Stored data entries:

######

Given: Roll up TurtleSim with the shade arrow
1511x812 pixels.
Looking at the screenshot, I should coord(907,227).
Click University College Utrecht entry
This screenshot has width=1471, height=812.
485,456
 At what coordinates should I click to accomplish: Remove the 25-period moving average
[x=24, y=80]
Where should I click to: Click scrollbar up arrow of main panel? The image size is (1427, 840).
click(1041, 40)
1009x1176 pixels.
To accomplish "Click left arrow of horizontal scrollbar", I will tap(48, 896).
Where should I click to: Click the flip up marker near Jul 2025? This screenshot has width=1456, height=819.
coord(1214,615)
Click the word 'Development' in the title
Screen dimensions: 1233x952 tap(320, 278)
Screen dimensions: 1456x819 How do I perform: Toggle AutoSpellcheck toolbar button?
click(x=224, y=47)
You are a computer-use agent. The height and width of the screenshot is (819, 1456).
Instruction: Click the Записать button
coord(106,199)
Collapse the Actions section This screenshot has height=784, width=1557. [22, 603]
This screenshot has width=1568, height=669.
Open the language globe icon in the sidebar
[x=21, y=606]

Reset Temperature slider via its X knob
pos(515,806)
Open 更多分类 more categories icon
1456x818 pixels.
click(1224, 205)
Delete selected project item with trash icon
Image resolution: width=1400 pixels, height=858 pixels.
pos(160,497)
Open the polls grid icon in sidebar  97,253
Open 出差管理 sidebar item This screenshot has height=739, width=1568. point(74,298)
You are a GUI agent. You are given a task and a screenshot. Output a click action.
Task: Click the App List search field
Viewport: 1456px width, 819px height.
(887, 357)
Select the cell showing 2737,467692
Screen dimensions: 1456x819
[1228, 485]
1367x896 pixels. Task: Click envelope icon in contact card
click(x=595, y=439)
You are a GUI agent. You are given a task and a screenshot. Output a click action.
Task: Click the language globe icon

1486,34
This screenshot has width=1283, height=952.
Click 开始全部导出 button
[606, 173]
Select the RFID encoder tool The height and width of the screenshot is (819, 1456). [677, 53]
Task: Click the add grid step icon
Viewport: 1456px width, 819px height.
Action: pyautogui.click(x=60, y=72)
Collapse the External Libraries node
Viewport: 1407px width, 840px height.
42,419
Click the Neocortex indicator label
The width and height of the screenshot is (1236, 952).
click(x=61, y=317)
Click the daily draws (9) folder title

######

#### Task objective:
Starting at the line that holds "1367x896 pixels. Task: Click", retype each line exactly through the end of the entries, both ends included.

#### Result below:
1367x896 pixels. Task: Click envelope icon in contact card
click(x=595, y=439)
You are a GUI agent. You are given a task and a screenshot. Output a click action.
Task: Click the language globe icon

1486,34
This screenshot has width=1283, height=952.
Click 开始全部导出 button
[606, 173]
Select the RFID encoder tool The height and width of the screenshot is (819, 1456). [677, 53]
Task: Click the add grid step icon
Viewport: 1456px width, 819px height.
Action: pyautogui.click(x=60, y=72)
Collapse the External Libraries node
Viewport: 1407px width, 840px height.
42,419
Click the Neocortex indicator label
The width and height of the screenshot is (1236, 952).
click(x=61, y=317)
Click the daily draws (9) folder title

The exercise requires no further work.